■ Requirement
Make an exact copy, from the records below, of the lines from the line containing "The height and width of the screenshot is (480, 634)." to the line containing "The height and width of the screenshot is (935, 1920).", both lines included, excluding pictures.

■ Data for the task
▼▼▼
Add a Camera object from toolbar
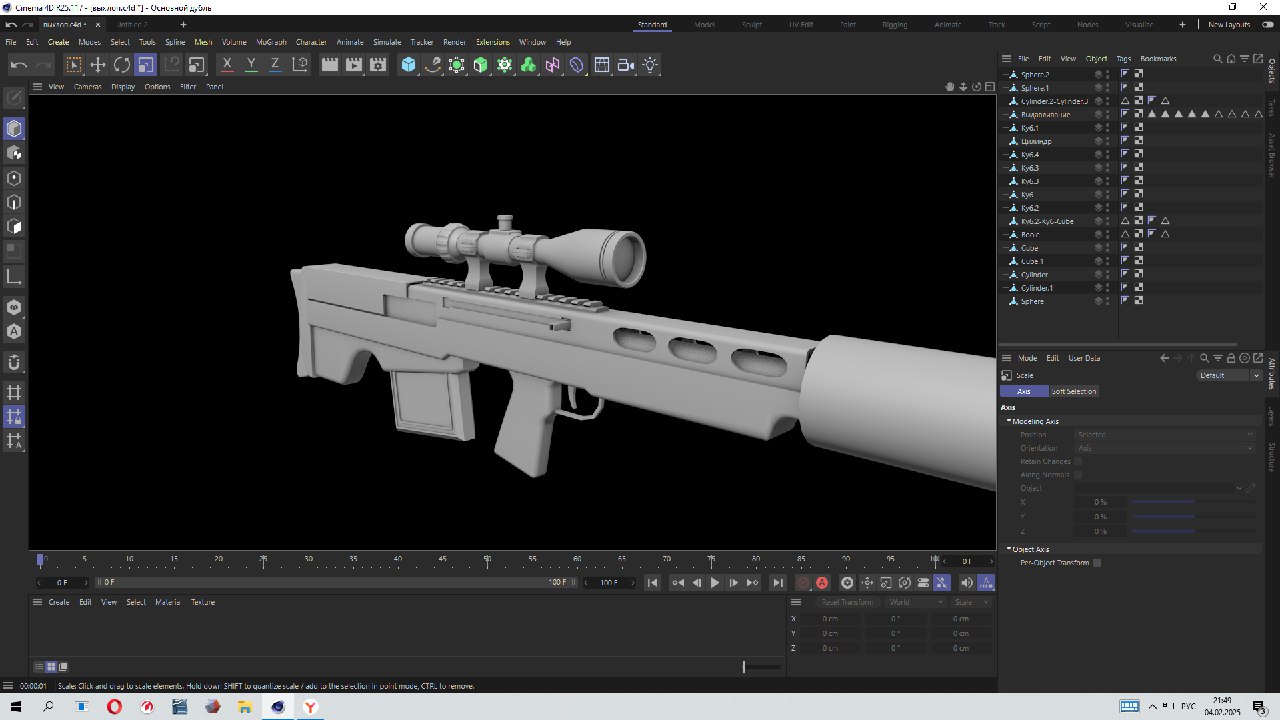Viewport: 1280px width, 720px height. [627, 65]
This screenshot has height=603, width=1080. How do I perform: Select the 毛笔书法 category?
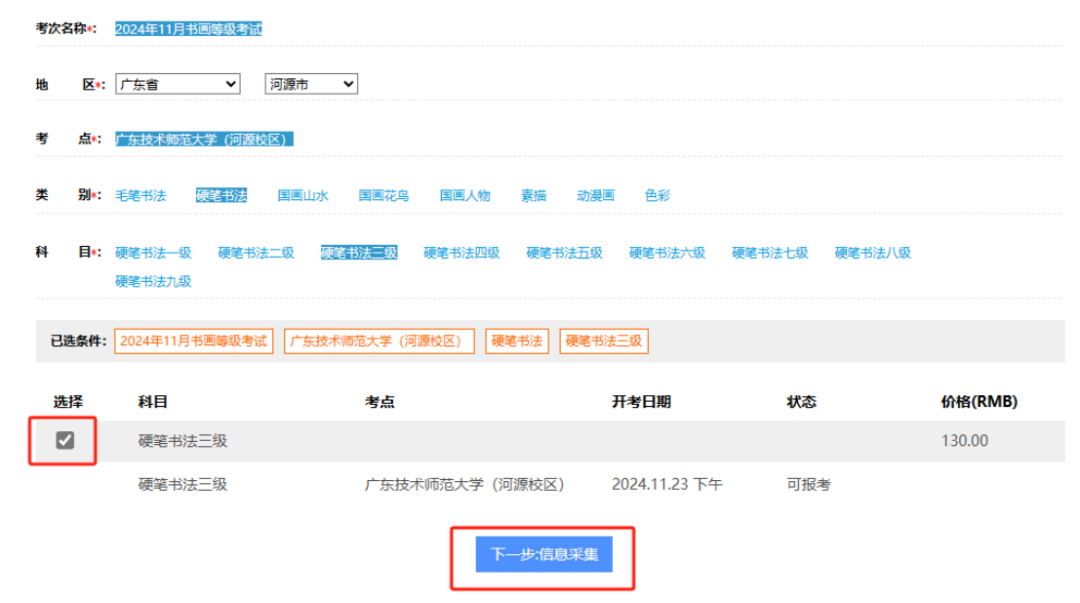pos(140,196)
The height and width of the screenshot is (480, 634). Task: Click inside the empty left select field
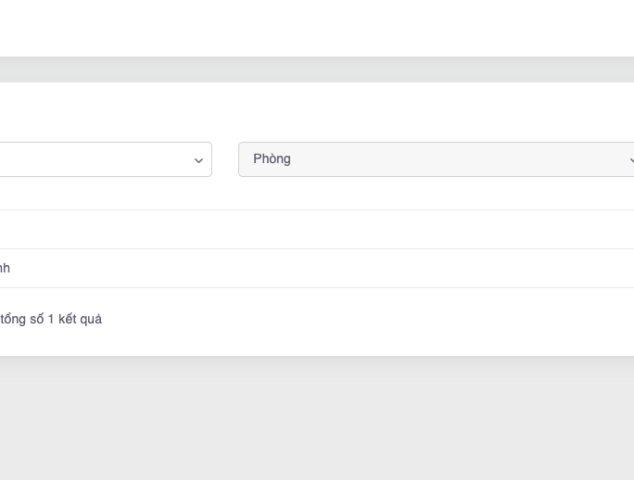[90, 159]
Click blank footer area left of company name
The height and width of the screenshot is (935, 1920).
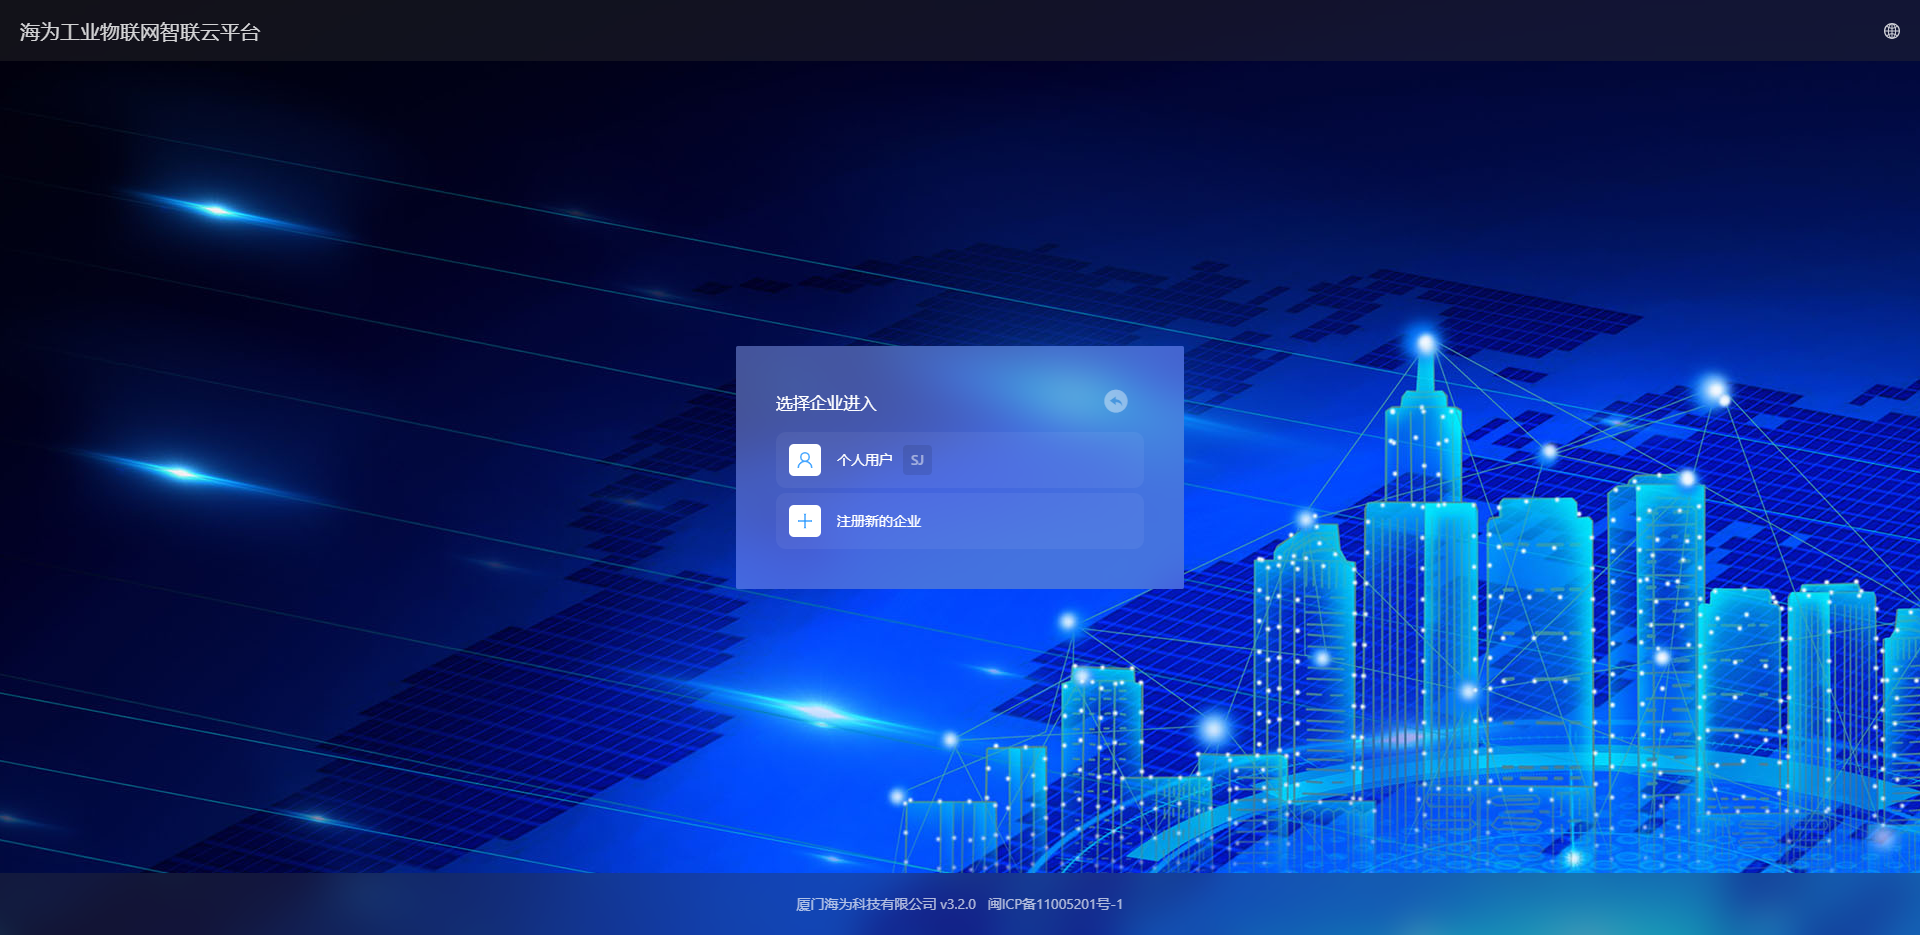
▲▲▲
▼▼▼
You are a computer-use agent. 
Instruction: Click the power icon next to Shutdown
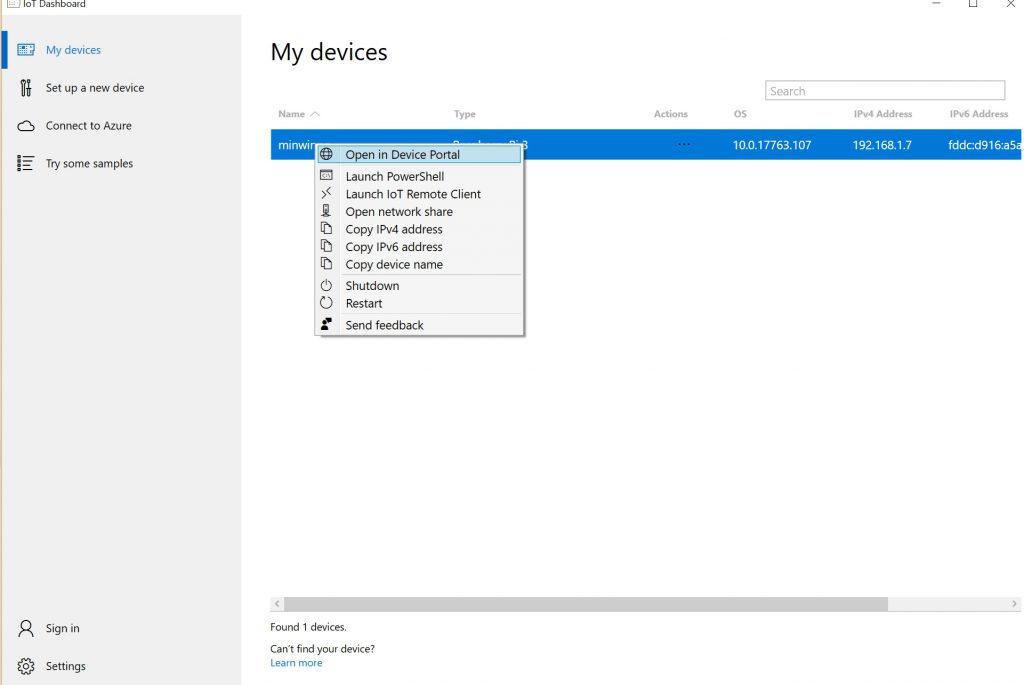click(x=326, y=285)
▲▲▲
■ Solution for this problem
The height and width of the screenshot is (480, 634). Task: Click inside the empty left select field
[90, 159]
Click blank footer area left of company name
The height and width of the screenshot is (935, 1920).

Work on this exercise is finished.